What's Your Health IQ?
Many Americans admit they struggle to understand health information.
April 26, 2011 — -- For more than a decade, Helen Osborne drafted health education material, but when she was diagnosed with breast cancer in 2006 and her doctor gave her a printout that was supposed to help her understand her condition, she said she couldn't make heads or tails of it.
"I had no idea what I just read," said Osborne, who worked with a variety of medical centers and organizations, including the National Institutes of Health. "I could not even absorb it. I was totally floored."
Osborne, 62, of Natick, Mass., reached out to her colleague at the National Cancer Institute to vent her frustration.
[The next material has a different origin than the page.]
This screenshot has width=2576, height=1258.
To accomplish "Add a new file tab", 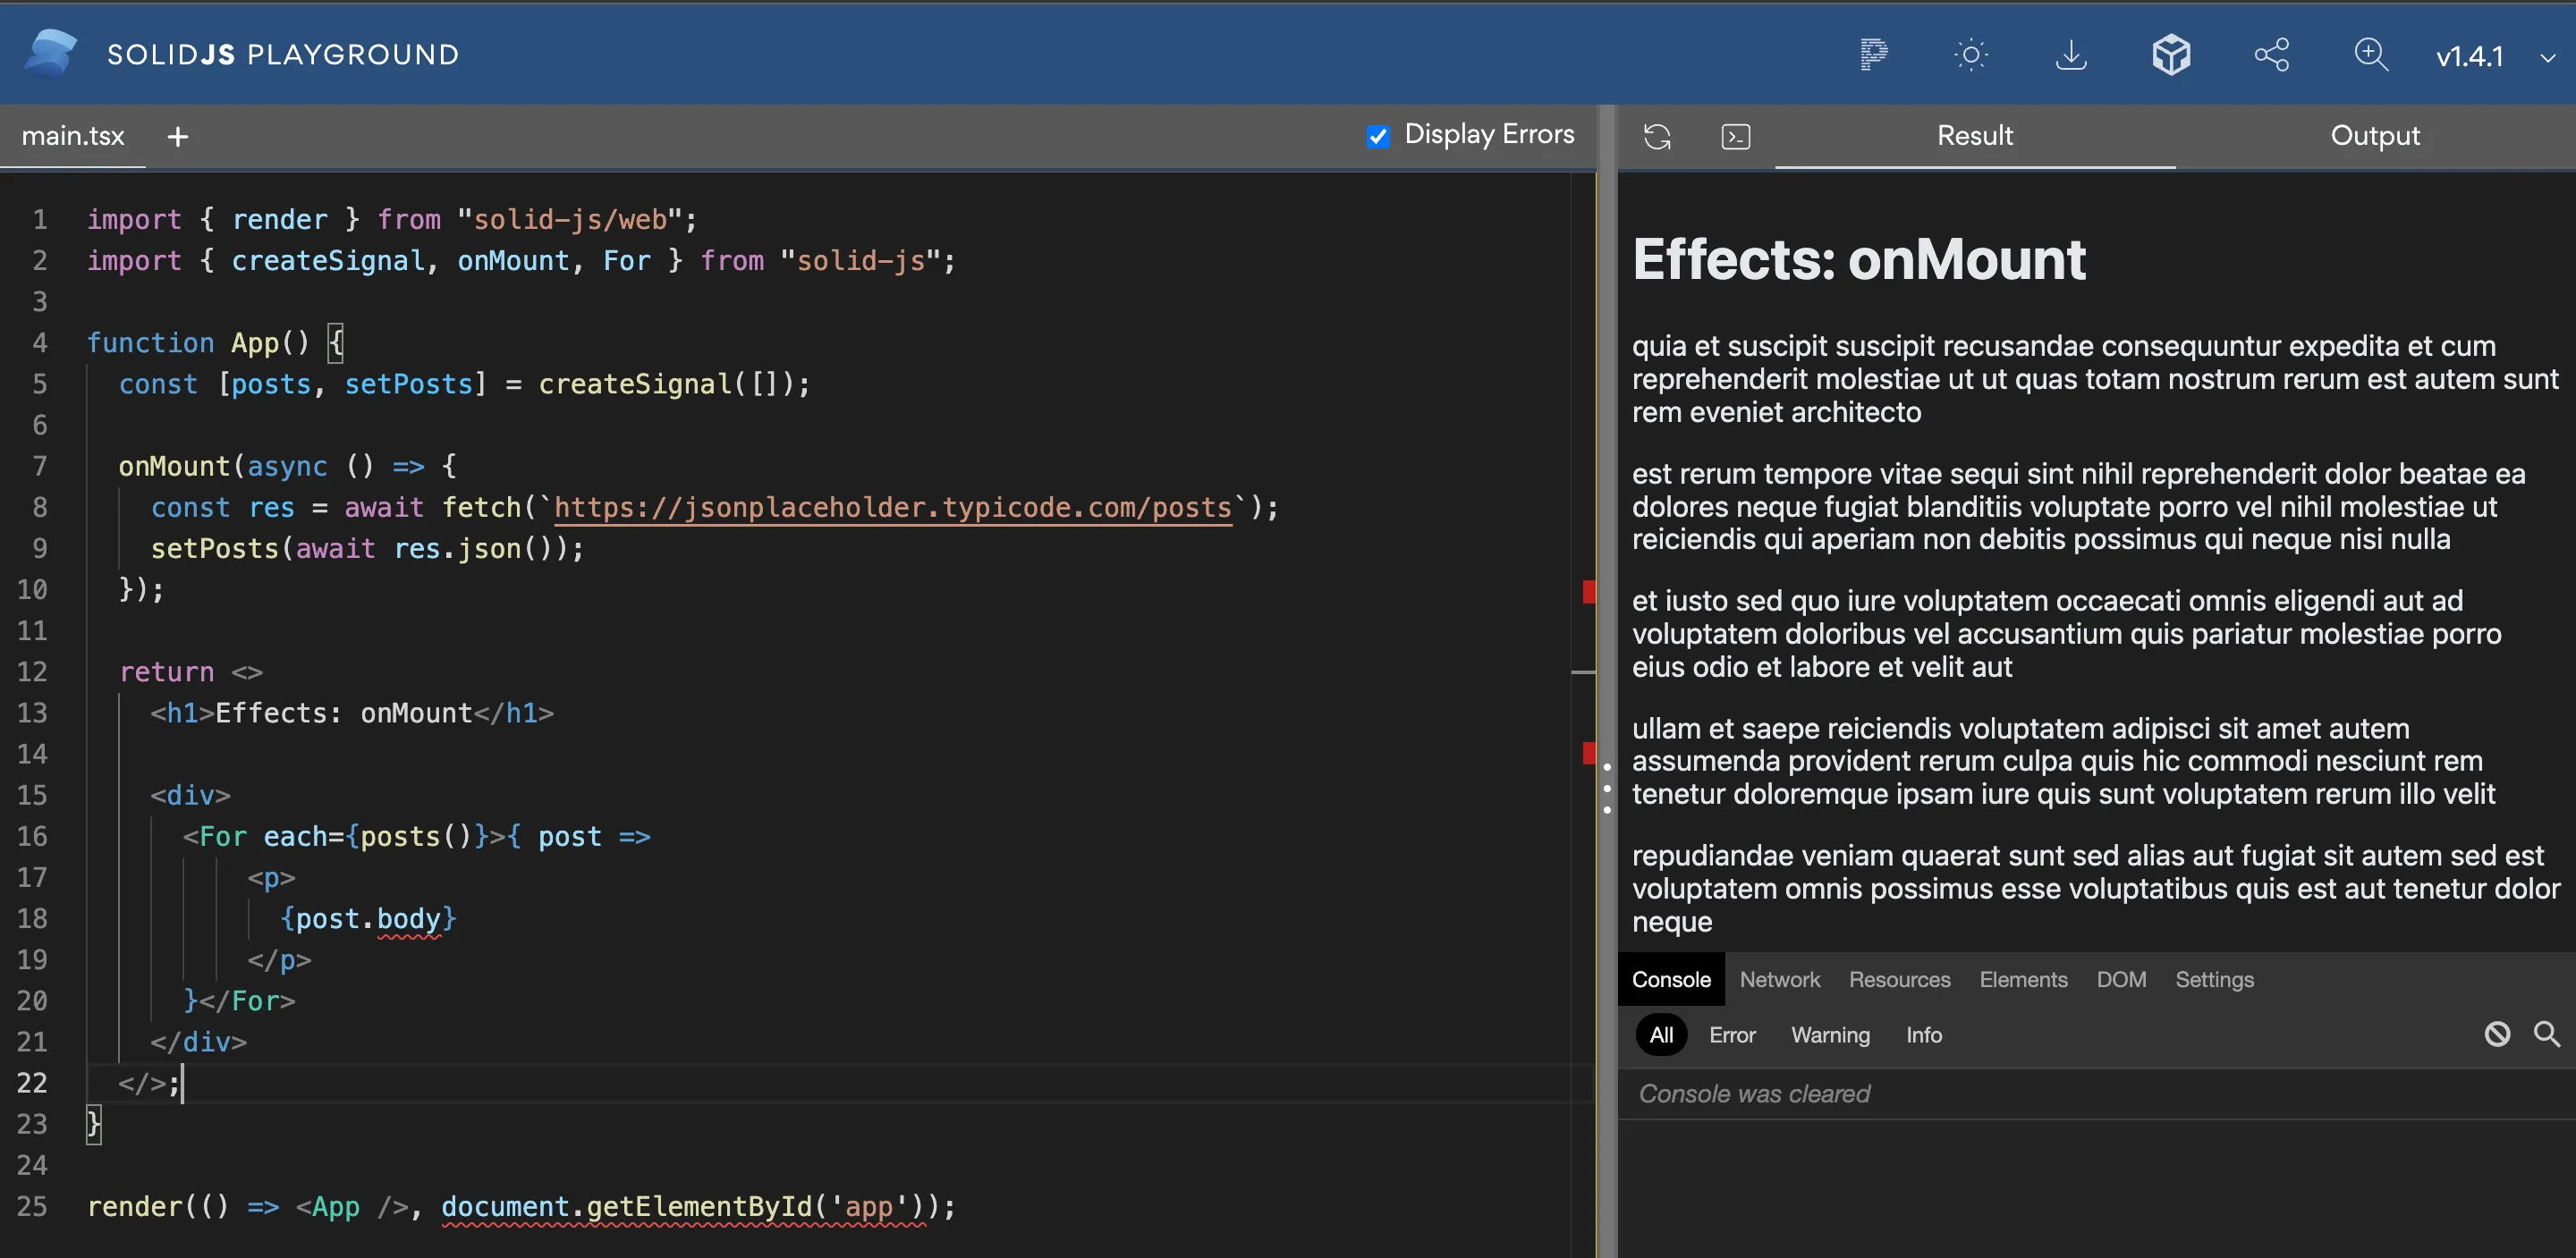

She told her friend that she didn't understand why the printout recommended that she see numerous specialists, including a medical oncologist and a radiation oncologist.
"Who exactly are these folks anyway?" she recalled asking her colleague.
"Well, Helen," she recalled her colleague say, "You wrote a whole booklet about this topic already."
Although Helen is highly educated and considered extremely literate, she is one of many Americans who, regardless of their education level, at times struggle to understand health information.
Nearly half of American adults, including doctors themselves, have poor health literacy, according to a report by the Institute of Medicine. Many struggle to understand instructions on prescription drug bottles, doctors' notes, health insurance forms, and educational brochures.
And many studies suggest that understanding health information could mean the difference between life and death.
Surveyed heart failure patients who had low health literacy were more likely to die outside of a hospital setting than those who were considered health literate, according to a study published Tuesday in the Journal of American Medical Association.
"When you have something going wrong, there are many self-care components," Osborne said. "So that takes a wide variety of skills to know why you need to do it, do it consistently and perfectly over time for a good part of your life."
But literacy and health literacy are not synonymous terms, said Osborne, who founded Health Literacy Consulting.
"If you're struggling to read, of course you'll have trouble with health information," she said
But health information is often hard to decipher on your own.
"The fact that I love Shakespeare does not mean I'll have good health," said Rima Rudd, senior lecturer on society, human development, and health at the Harvard School of Public Health. "The mistake in research has been to focus on skill level of patients rather than on the information presented to them."
The responsibility lies in large part with some health experts who don't effectively communicate health information with the patient, according to Rudd.
But it's also due in part to some patients who don't ask for clarification when they need it, Osborne said.